Information given:
----------------------------------------

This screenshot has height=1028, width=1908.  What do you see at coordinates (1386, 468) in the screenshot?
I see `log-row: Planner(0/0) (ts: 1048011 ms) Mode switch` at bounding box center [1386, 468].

----------------------------------------

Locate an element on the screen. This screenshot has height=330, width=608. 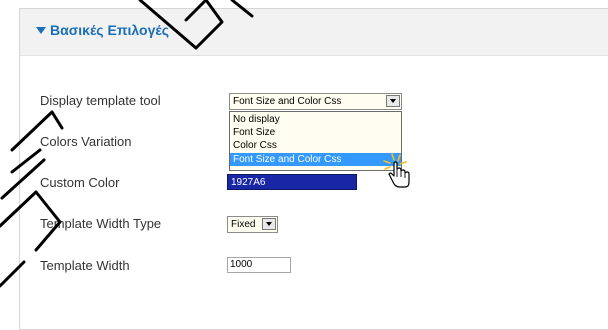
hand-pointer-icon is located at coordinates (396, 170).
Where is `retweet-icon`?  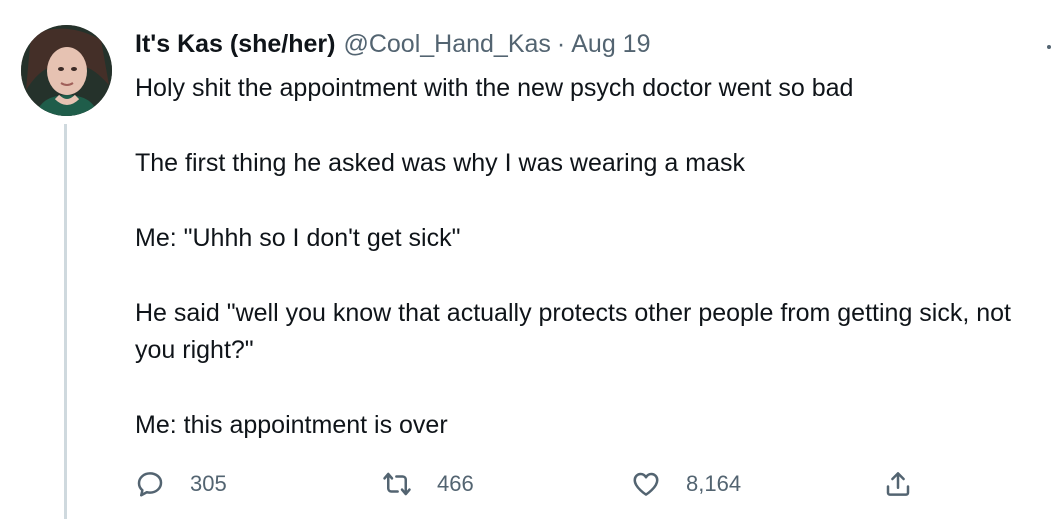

----------------------------------------

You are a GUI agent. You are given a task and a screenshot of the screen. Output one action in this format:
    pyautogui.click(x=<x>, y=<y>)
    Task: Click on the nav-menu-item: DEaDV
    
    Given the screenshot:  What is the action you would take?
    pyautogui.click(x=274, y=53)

----------------------------------------

Output everything from the line containing "You are a GUI" down to the line containing "pyautogui.click(x=274, y=53)", both included, copying each line exactly.

Response area:
You are a GUI agent. You are given a task and a screenshot of the screen. Output one action in this format:
    pyautogui.click(x=<x>, y=<y>)
    Task: Click on the nav-menu-item: DEaDV
    
    Given the screenshot:  What is the action you would take?
    pyautogui.click(x=274, y=53)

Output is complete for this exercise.